Besides, Google’s documentation notes Zircon bolsters client modes, designs rendering, and a “capacity based security display”. Albeit this focuses to Fuchsia being an OS for Wi-Fi associated contraptions, Google as of now has an IoT platform called Android Things. Additionally, Ars Technica has assembled the Armadillo system UI, and it appears as though Fuchsia is proposed to be a cell phone or tablet OS.
Features
Fuchsia’s UI and applications are composed with “Flutter”, a software development kit allowing cross-platform development abilities for Fuchsia, Android and iOS. Flutter produces applications in light of Dart, offering applications with elite that keep running at 120 edges for each second. Flutter additionally offers a Vulkan-based graphics rendering motor called “Escher”, with specific support for “Volumetric soft shadows”, an element that Ars Technica wrote “seems custom-built to run Google’s shadow-heavy “Material Design” interface guidelines”.

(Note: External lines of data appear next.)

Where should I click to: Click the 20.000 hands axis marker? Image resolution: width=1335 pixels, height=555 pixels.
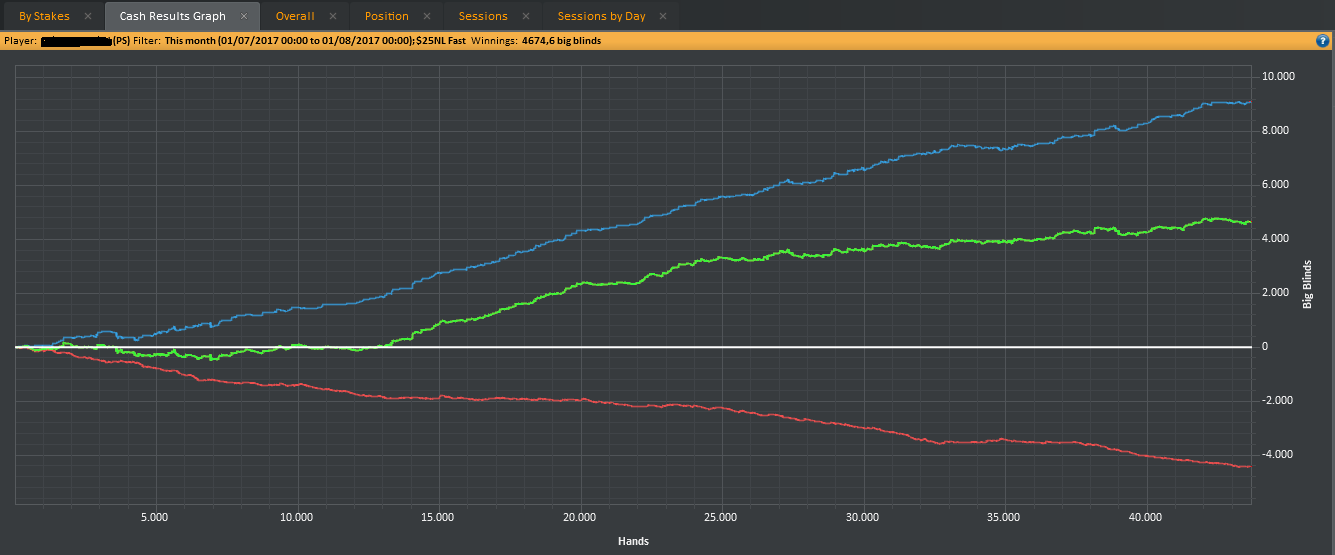pyautogui.click(x=579, y=518)
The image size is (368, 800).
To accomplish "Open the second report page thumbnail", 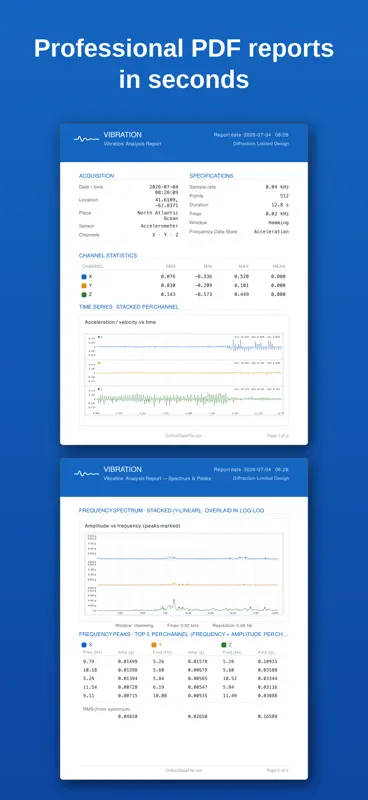I will point(184,618).
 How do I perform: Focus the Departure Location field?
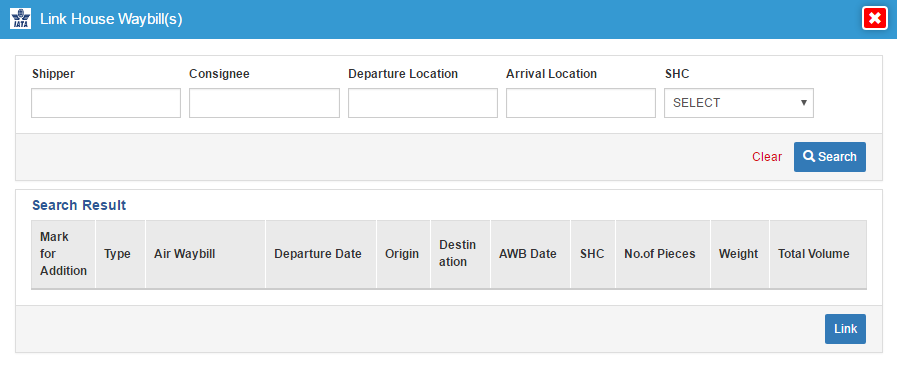pos(423,103)
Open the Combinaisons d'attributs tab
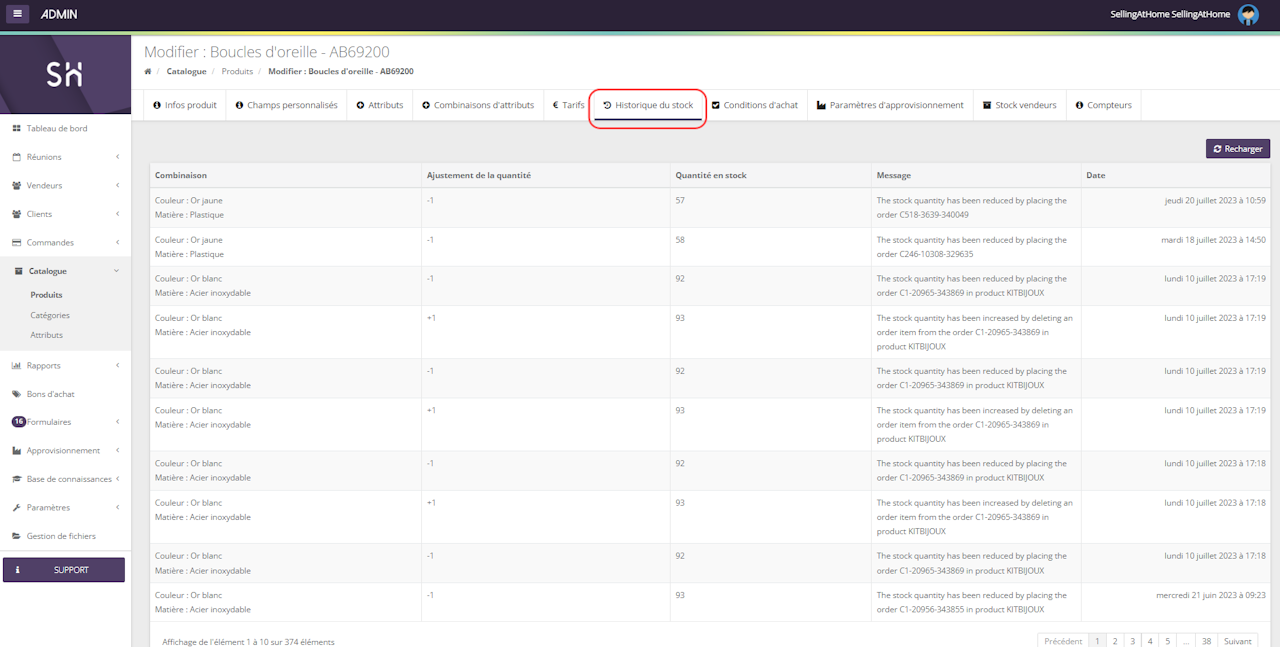1280x647 pixels. click(478, 105)
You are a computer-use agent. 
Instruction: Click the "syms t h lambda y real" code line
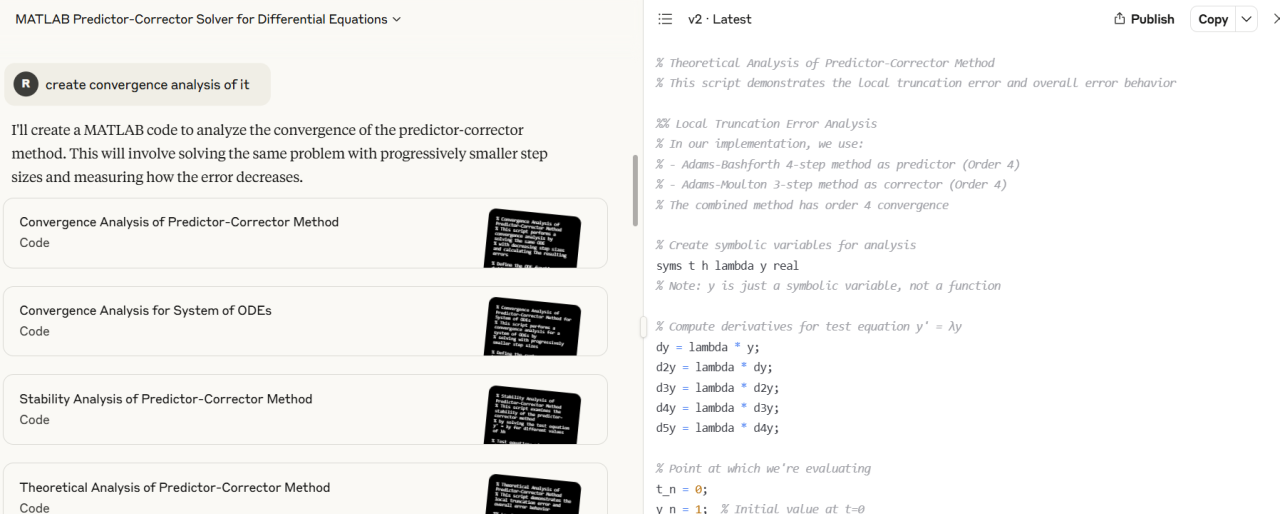(727, 266)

Because of the Flutter software development kit offering cross-platform opportunities, users are able to install parts of Fuchsia on Android devices. Ars Technica noticed that, while clients could test Fuchsia, nothing “works”, including that “it’s all a bunch of placeholder interfaces that don’t do anything”, though finding multiple similarities between Fuchsia’s interface and Android, including a Recent Apps screen, a Settings menu, and a split-screen view for viewing multiple apps at once
Will it replace Android?
Possibly. Android is loaded with issues that Google presently can’t seem to address. To begin with, there’s fragmentation caused by several unique gadgets from many makers utilizing extraordinary, changed forms of Android instead of the most recent, purest adaptation. Second, there’s an update problem. Google has a yearly discharge plan for Android updates, yet it takes around four years for an update to fully flood the ecosystem.
Although a large number of these issues are identified with Android being open source – which implies Google offers it to OEMs and carriers and gives them a chance to tinker with it and load it onto random hardware, resulting in fragmentation, as Google can’t then choose to push Android direct to these gadgets if any changes and tinkering has been done – another issue is that Android depends on Linux.